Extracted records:
□ □ □ □ □

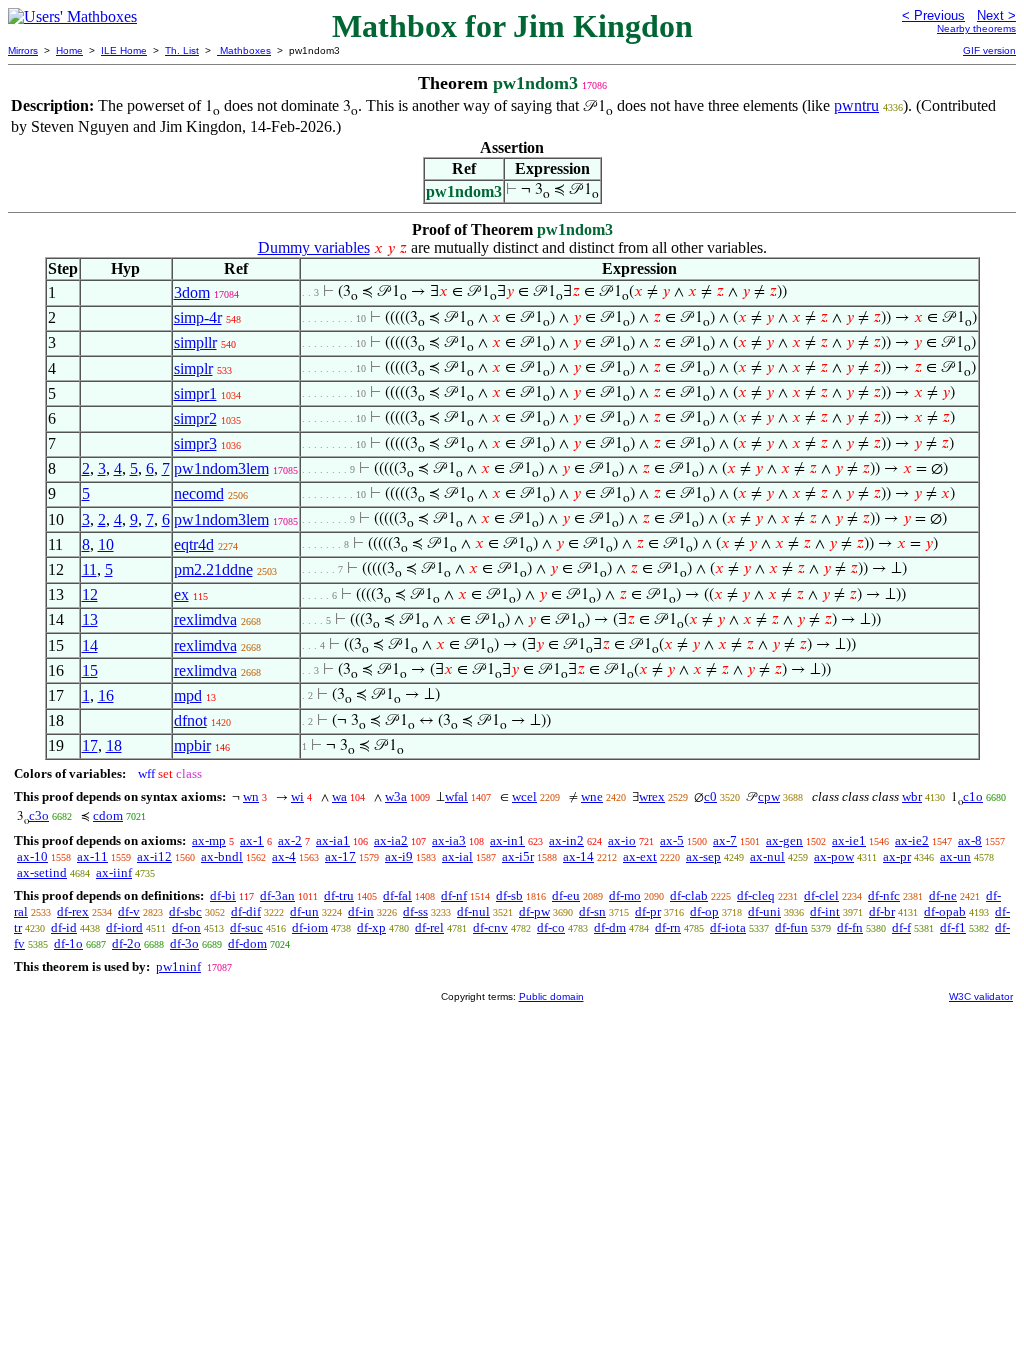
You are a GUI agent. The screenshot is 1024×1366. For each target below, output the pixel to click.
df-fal (397, 895)
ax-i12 (154, 856)
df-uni (764, 911)
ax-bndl (222, 856)
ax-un (955, 856)
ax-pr (897, 856)
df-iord (124, 927)
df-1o (68, 943)
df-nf (454, 895)
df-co (551, 927)
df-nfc (884, 895)
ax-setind (42, 872)
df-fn (850, 927)
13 (90, 619)
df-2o (126, 943)
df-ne (943, 895)
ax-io (622, 840)
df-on (186, 927)
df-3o (184, 943)
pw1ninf (178, 966)
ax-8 (970, 840)
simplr (193, 368)
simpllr (195, 342)
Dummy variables (314, 247)
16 (106, 695)
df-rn (668, 927)
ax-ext (640, 856)
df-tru (339, 895)
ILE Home (124, 50)
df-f (901, 927)
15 (90, 670)
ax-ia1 (333, 840)
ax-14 (578, 856)
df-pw (534, 911)
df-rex (73, 911)
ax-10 (32, 856)
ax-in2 (566, 840)
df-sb (509, 895)
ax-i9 (399, 856)
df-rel (429, 927)
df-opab (945, 911)
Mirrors (23, 50)
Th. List (182, 50)
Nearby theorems (976, 28)
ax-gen (784, 840)
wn (251, 796)
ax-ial (457, 856)
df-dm (610, 927)
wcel (524, 796)
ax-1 (252, 840)
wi (297, 796)
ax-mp (209, 840)
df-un (304, 911)
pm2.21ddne (213, 569)
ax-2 (290, 840)
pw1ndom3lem (221, 468)
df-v (129, 911)
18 (114, 745)
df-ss (415, 911)
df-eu (566, 895)
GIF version (989, 50)
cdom (108, 815)
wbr (912, 796)
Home (69, 50)
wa (339, 796)
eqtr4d (194, 544)
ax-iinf (114, 872)
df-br (882, 911)
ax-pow (834, 856)
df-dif (246, 911)
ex (181, 594)
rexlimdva (205, 619)
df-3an (277, 895)
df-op (704, 911)
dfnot (190, 720)
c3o (39, 815)
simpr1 (195, 393)
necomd (199, 493)
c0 (710, 796)
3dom (192, 292)
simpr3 (195, 443)
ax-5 (672, 840)
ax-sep (703, 856)
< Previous (933, 15)
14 (90, 645)
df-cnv (490, 927)
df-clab (689, 895)
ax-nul (767, 856)
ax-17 (340, 856)
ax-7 (725, 840)
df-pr (648, 911)
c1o (973, 796)
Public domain (551, 996)
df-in (361, 911)
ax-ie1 (849, 840)
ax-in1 (507, 840)
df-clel (821, 895)
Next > (996, 15)
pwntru (856, 105)
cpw (769, 796)
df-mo (625, 895)
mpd (188, 695)
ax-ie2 (912, 840)
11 (89, 569)
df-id (64, 927)
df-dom (247, 943)
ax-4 (284, 856)
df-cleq (756, 895)
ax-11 (92, 856)
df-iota (728, 927)
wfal (456, 796)
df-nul (473, 911)
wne (592, 796)
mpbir (192, 745)
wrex (652, 796)
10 (106, 544)
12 (90, 594)
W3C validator (981, 996)
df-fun (791, 927)
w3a (396, 796)
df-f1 (953, 927)
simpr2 (195, 418)
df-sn (592, 911)
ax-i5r (518, 856)
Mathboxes (244, 50)
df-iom (310, 927)
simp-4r (198, 317)
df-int (825, 911)
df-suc (246, 927)
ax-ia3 (449, 840)
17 (90, 745)
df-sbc (185, 911)
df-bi (223, 895)
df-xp (371, 927)
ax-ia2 (391, 840)
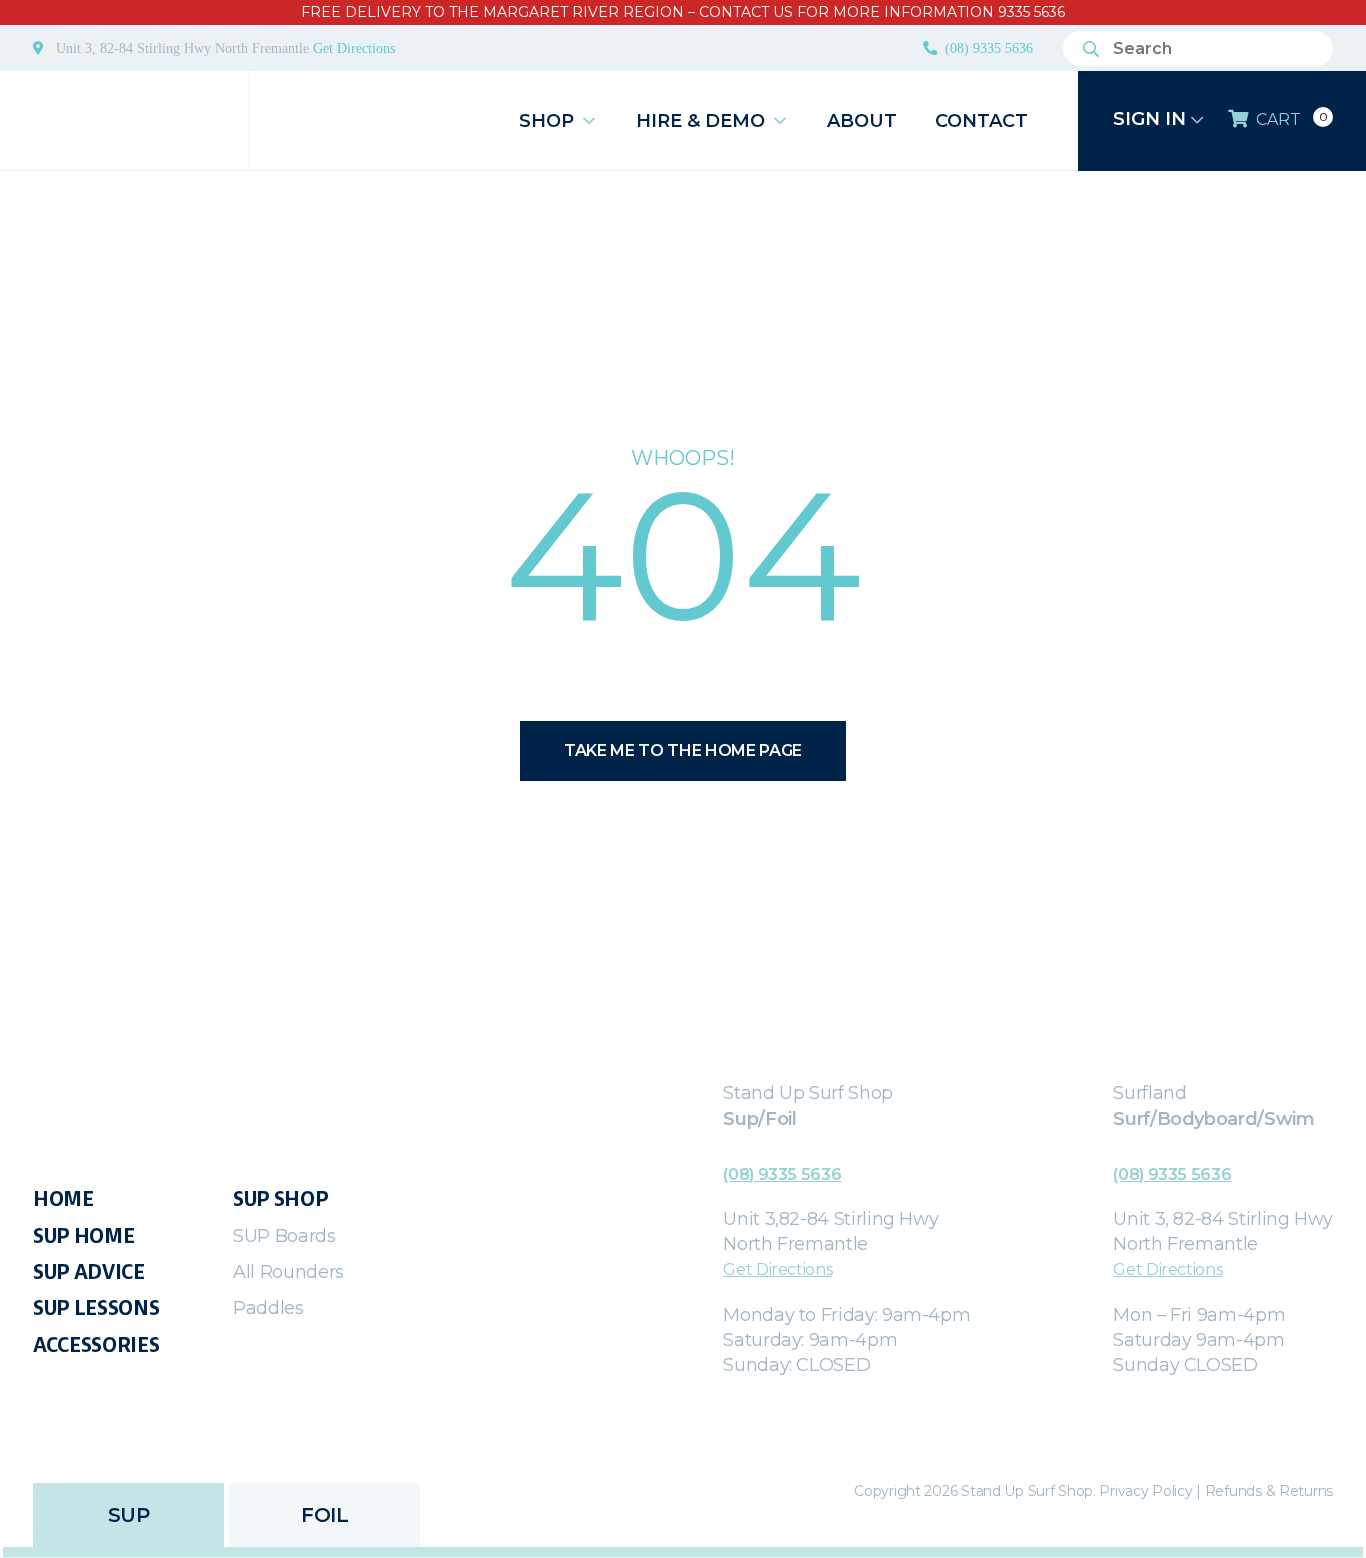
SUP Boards (284, 1236)
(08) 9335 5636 (989, 48)
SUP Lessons (96, 1308)
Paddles (268, 1308)
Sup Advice (89, 1272)
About (862, 121)
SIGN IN (1152, 119)
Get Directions (354, 48)
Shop (546, 121)
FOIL (324, 1515)
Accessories (96, 1345)
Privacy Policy (1145, 1491)
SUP (129, 1515)
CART (1291, 119)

□ □ □ □ □

§ **Task objective**
Look above for the line with "ax-2 (290, 840)" and the line with "wfal (456, 796)". Retype those two lines and every line between them exactly, adding nothing.

§ **Solution to the problem**
ax-2 (290, 840)
pw1ndom3lem (221, 468)
df-v (129, 911)
18 (114, 745)
df-ss (415, 911)
df-eu (566, 895)
GIF version (989, 50)
cdom (108, 815)
wbr (912, 796)
Home (69, 50)
wa (339, 796)
eqtr4d (194, 544)
ax-iinf (114, 872)
df-br (882, 911)
ax-pow (834, 856)
df-dif (246, 911)
ex (181, 594)
rexlimdva (205, 619)
df-3an (277, 895)
df-op (704, 911)
dfnot (190, 720)
c3o (39, 815)
simpr1 (195, 393)
necomd (199, 493)
c0 (710, 796)
3dom (192, 292)
simpr3 (195, 443)
ax-5 (672, 840)
ax-sep (703, 856)
< Previous (933, 15)
14 (90, 645)
df-cnv (490, 927)
df-clab (689, 895)
ax-nul (767, 856)
ax-17 (340, 856)
ax-7 (725, 840)
df-pr (648, 911)
c1o (973, 796)
Public domain (551, 996)
df-in (361, 911)
ax-ie1 (849, 840)
ax-in1 (507, 840)
df-clel (821, 895)
Next > (996, 15)
pwntru (856, 105)
cpw (769, 796)
df-mo (625, 895)
mpd (188, 695)
ax-ie2 (912, 840)
11 (89, 569)
df-id (64, 927)
df-dom (247, 943)
ax-4 (284, 856)
df-cleq (756, 895)
ax-11 (92, 856)
df-iota (728, 927)
wfal (456, 796)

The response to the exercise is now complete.